Pixel coordinate grounding data:
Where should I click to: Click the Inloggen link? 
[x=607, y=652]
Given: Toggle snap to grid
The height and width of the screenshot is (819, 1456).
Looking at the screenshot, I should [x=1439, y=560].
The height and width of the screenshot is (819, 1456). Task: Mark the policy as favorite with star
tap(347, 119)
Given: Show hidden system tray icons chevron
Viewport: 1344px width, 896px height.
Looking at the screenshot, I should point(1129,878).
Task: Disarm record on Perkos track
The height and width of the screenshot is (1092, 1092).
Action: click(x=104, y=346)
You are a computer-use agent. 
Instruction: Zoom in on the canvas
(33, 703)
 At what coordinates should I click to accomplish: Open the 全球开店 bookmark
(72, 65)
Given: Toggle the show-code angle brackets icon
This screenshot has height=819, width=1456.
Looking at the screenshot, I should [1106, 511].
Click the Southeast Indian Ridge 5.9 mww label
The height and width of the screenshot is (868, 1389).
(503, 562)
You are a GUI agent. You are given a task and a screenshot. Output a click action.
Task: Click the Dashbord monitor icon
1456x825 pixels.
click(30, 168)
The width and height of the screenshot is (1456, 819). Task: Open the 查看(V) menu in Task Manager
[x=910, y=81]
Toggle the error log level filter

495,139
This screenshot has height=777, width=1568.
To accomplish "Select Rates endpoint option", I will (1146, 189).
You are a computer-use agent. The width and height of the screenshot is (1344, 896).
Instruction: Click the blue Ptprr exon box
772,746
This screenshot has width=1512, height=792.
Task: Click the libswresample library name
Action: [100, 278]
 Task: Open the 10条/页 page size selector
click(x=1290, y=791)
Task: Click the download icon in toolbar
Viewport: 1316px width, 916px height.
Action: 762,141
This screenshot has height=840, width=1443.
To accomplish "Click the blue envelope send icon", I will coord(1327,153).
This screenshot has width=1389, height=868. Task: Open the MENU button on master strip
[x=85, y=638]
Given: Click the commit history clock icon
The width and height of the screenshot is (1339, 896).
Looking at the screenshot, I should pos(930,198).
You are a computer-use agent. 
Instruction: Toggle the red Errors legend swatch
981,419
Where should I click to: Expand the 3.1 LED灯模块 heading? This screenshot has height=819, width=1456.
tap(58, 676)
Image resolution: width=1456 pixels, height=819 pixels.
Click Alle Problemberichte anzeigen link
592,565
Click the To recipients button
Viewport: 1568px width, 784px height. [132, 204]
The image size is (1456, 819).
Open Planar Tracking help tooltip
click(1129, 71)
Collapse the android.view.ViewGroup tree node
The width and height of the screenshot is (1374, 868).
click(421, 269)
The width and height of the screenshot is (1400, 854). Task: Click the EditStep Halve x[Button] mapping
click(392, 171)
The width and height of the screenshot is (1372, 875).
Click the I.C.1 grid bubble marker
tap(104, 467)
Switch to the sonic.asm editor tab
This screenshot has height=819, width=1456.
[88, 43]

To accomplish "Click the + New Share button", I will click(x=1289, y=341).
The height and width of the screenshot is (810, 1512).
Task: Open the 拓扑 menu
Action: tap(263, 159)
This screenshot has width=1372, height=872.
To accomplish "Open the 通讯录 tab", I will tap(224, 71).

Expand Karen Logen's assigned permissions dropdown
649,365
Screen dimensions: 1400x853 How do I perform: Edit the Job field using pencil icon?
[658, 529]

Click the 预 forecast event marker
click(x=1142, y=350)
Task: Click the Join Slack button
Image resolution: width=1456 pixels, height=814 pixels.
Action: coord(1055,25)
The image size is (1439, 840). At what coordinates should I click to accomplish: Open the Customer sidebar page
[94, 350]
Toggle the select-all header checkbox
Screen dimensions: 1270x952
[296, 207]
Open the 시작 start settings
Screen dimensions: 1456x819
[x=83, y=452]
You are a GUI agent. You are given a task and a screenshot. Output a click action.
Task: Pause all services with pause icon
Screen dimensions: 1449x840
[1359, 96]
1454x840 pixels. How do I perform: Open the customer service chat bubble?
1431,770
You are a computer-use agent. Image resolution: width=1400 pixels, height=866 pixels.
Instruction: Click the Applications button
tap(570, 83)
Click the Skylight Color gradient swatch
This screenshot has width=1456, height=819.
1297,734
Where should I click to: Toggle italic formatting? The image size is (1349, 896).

- EXERCISE DIRECTIONS -
All the entries above are to be transcribed without any alteration.

- SOLUTION TO THIS EXERCISE -
Where should I click to: Click the Inloggen link? 
[x=607, y=652]
Given: Toggle snap to grid
The height and width of the screenshot is (819, 1456).
Looking at the screenshot, I should [x=1439, y=560].
The height and width of the screenshot is (819, 1456). Task: Mark the policy as favorite with star
tap(347, 119)
Given: Show hidden system tray icons chevron
Viewport: 1344px width, 896px height.
Looking at the screenshot, I should point(1129,878).
Task: Disarm record on Perkos track
The height and width of the screenshot is (1092, 1092).
Action: click(x=104, y=346)
You are a computer-use agent. 
Instruction: Zoom in on the canvas
(33, 703)
 At what coordinates should I click to accomplish: Open the 全球开店 bookmark
(72, 65)
Given: Toggle the show-code angle brackets icon
This screenshot has height=819, width=1456.
Looking at the screenshot, I should [1106, 511].
Click the Southeast Indian Ridge 5.9 mww label
The height and width of the screenshot is (868, 1389).
(503, 562)
You are a GUI agent. You are given a task and a screenshot. Output a click action.
Task: Click the Dashbord monitor icon
1456x825 pixels.
click(30, 168)
The width and height of the screenshot is (1456, 819). Task: Open the 查看(V) menu in Task Manager
[x=910, y=81]
Toggle the error log level filter

495,139
This screenshot has height=777, width=1568.
To accomplish "Select Rates endpoint option", I will (1146, 189).
You are a computer-use agent. The width and height of the screenshot is (1344, 896).
Instruction: Click the blue Ptprr exon box
772,746
This screenshot has width=1512, height=792.
Task: Click the libswresample library name
Action: [100, 278]
 Task: Open the 10条/页 page size selector
click(x=1290, y=791)
Task: Click the download icon in toolbar
Viewport: 1316px width, 916px height.
Action: 762,141
This screenshot has height=840, width=1443.
To accomplish "Click the blue envelope send icon", I will coord(1327,153).
This screenshot has width=1389, height=868. Task: Open the MENU button on master strip
[x=85, y=638]
Given: Click the commit history clock icon
The width and height of the screenshot is (1339, 896).
Looking at the screenshot, I should pos(930,198).
You are a computer-use agent. 
Instruction: Toggle the red Errors legend swatch
981,419
Where should I click to: Expand the 3.1 LED灯模块 heading? This screenshot has height=819, width=1456.
tap(58, 676)
Image resolution: width=1456 pixels, height=819 pixels.
Click Alle Problemberichte anzeigen link
592,565
Click the To recipients button
Viewport: 1568px width, 784px height. [132, 204]
The image size is (1456, 819).
Open Planar Tracking help tooltip
click(1129, 71)
Collapse the android.view.ViewGroup tree node
The width and height of the screenshot is (1374, 868).
click(421, 269)
The width and height of the screenshot is (1400, 854). Task: Click the EditStep Halve x[Button] mapping
click(392, 171)
The width and height of the screenshot is (1372, 875).
Click the I.C.1 grid bubble marker
tap(104, 467)
Switch to the sonic.asm editor tab
This screenshot has height=819, width=1456.
[88, 43]

To accomplish "Click the + New Share button", I will click(x=1289, y=341).
The height and width of the screenshot is (810, 1512).
Task: Open the 拓扑 menu
Action: tap(263, 159)
This screenshot has width=1372, height=872.
To accomplish "Open the 通讯录 tab", I will tap(224, 71).

Expand Karen Logen's assigned permissions dropdown
649,365
Screen dimensions: 1400x853 How do I perform: Edit the Job field using pencil icon?
[658, 529]

Click the 预 forecast event marker
click(x=1142, y=350)
Task: Click the Join Slack button
Image resolution: width=1456 pixels, height=814 pixels.
Action: coord(1055,25)
The image size is (1439, 840). At what coordinates should I click to accomplish: Open the Customer sidebar page
[94, 350]
Toggle the select-all header checkbox
Screen dimensions: 1270x952
[296, 207]
Open the 시작 start settings
Screen dimensions: 1456x819
[x=83, y=452]
You are a GUI agent. You are given a task and a screenshot. Output a click action.
Task: Pause all services with pause icon
Screen dimensions: 1449x840
[1359, 96]
1454x840 pixels. How do I perform: Open the customer service chat bubble?
1431,770
You are a computer-use agent. Image resolution: width=1400 pixels, height=866 pixels.
Instruction: Click the Applications button
tap(570, 83)
Click the Skylight Color gradient swatch
This screenshot has width=1456, height=819.
1297,734
Where should I click to: Toggle italic formatting? The image size is (1349, 896).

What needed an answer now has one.